Results: We identified 358 eligible cases (71 DCIS, 231 stage I, 55 stage II, 1 stage III) of women that received prone WBI during the study period; 177 (49.4%) right and 181 (50.6%) left-sided. The median BreastPTV is 1106 cc (IQR=763-1493 cc) and LumpGTV is 18.1 cc (IQR=11-30.1 cc). A BD was placed at BCS for 69 (19.3%) and the median LumpGTV is 15.9 cc (IQR=10.0-30.6 cc). Surgical clips were present in 149 (41.6%) and LumpGTV median is 21.9 cc (IQR=15.4-39.6 cc). No markers were present for 140 (39.1%) and median LumpGTV is 14.8 cc (IQR=8.1-22.9 cc). When compared, the median BD LumpGTV trends smaller than all others combined, 18.9 cc (IQR=11.1-29.4 cc) (p=0.08); is larger than those with clips (p=0.006) and not significantly different to those with no marker (p=0.845). The median LumpGTV for no marker was significantly smaller when compared to those with clips (p=0.0005).

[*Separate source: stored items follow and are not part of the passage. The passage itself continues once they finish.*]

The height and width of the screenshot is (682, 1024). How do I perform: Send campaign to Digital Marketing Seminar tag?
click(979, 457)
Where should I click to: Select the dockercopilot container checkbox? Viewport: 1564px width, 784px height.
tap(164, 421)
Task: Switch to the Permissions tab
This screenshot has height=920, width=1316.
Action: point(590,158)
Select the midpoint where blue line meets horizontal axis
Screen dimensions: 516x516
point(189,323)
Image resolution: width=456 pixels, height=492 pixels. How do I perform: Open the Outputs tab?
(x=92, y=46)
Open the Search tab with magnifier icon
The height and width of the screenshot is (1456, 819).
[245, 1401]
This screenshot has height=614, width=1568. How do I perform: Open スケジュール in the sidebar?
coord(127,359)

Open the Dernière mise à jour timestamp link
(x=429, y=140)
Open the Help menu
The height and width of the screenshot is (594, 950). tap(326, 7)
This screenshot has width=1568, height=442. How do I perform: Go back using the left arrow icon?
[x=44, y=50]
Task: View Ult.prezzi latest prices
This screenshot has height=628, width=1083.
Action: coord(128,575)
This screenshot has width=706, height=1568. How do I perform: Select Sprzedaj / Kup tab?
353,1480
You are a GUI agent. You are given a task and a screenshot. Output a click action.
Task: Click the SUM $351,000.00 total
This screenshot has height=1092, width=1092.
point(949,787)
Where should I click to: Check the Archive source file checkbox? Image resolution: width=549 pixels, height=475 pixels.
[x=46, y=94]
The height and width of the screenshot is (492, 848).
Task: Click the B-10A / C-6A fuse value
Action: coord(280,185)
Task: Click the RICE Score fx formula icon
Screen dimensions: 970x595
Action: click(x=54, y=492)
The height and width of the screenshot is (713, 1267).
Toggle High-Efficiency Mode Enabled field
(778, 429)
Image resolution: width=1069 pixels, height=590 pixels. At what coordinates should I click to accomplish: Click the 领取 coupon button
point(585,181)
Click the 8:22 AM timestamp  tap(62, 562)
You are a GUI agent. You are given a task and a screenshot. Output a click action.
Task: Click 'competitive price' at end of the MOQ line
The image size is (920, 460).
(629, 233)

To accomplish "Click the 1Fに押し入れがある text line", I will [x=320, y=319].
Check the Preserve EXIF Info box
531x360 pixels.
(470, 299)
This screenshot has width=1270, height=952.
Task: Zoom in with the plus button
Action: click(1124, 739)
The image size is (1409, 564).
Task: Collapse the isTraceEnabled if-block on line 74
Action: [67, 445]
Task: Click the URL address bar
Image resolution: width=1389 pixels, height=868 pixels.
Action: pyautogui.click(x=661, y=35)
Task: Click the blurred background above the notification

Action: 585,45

Conclusion: Median LumpGTV volumes in patients with BD trended towards smaller when compared to all others and significantly smaller than patients who had surgical clips present for RTP. This may reflect the placement of the BD within the cavity or variability in clip placement around the cavity. Median LumpGTV in patients without a marker compared to those with clips was significantly smaller, concerning for possibly missing parts of the tumor cavity on RTP due to lack of easy visualization. BD use could potentially improve therapeutic ratio by facilitating visibility of the cavity and its localization for RTP. Future studies include evaluation of cosmesis and radiation toxicity with BD.

Author Disclosure: T.L. Smith: None. E. Healy: None. D.J. DiCostanzo: None. J.R. White: Co-chair, Breast Cancer Committee; NRG. Member; NCI Breast Cancer Steering Group.